SHORT EXERCISE
Copy the material below, starting at its first line and ending at the line that contains "pyautogui.click(x=15, y=273)", with both of those lines included. Leave the pictures out of your copy.

RECORD SET
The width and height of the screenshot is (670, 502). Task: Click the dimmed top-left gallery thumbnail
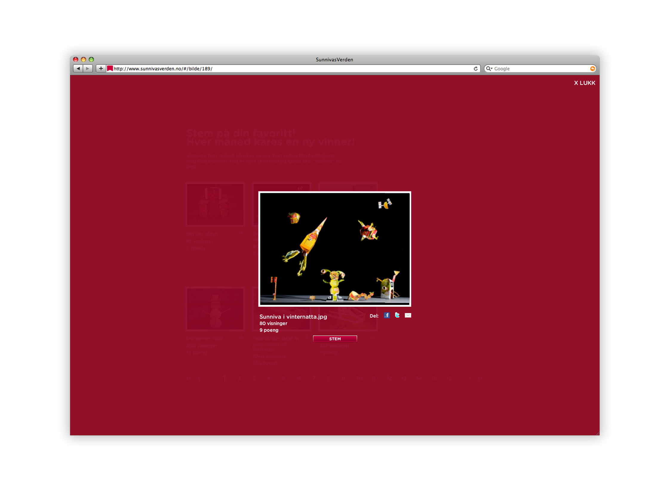tap(215, 205)
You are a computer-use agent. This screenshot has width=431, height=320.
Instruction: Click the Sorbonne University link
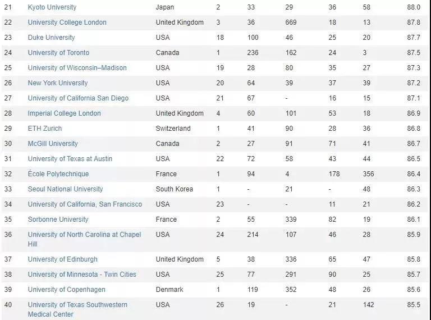[58, 220]
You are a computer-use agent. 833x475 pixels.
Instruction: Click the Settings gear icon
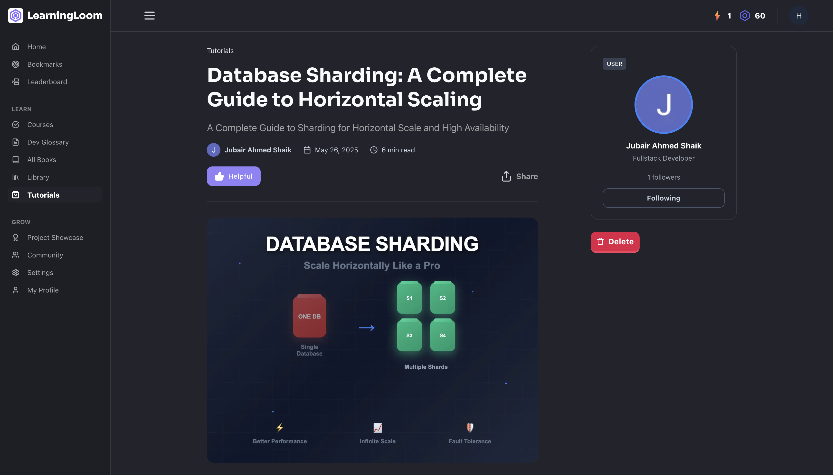pyautogui.click(x=15, y=273)
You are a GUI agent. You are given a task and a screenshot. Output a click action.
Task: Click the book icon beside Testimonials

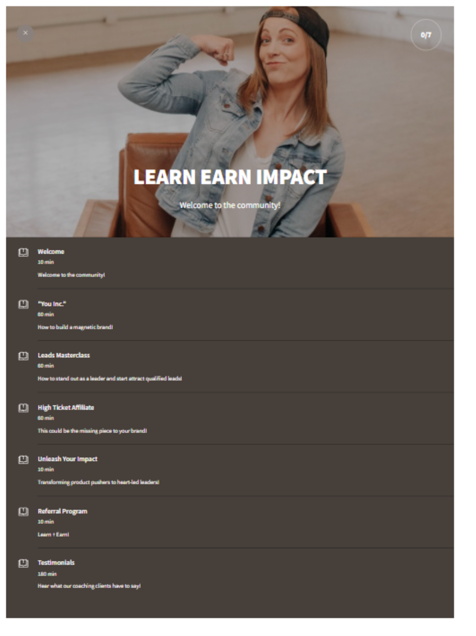(23, 564)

IN RESPONSE
The width and height of the screenshot is (670, 502). Task: Click the dimmed top-left gallery thumbnail
tap(215, 205)
You are a computer-use agent. This screenshot has width=431, height=320.
Instruction: Click the Sorbonne University link
[58, 220]
You are a computer-use agent. 833x475 pixels.
Instruction: Click the Settings gear icon
pyautogui.click(x=15, y=273)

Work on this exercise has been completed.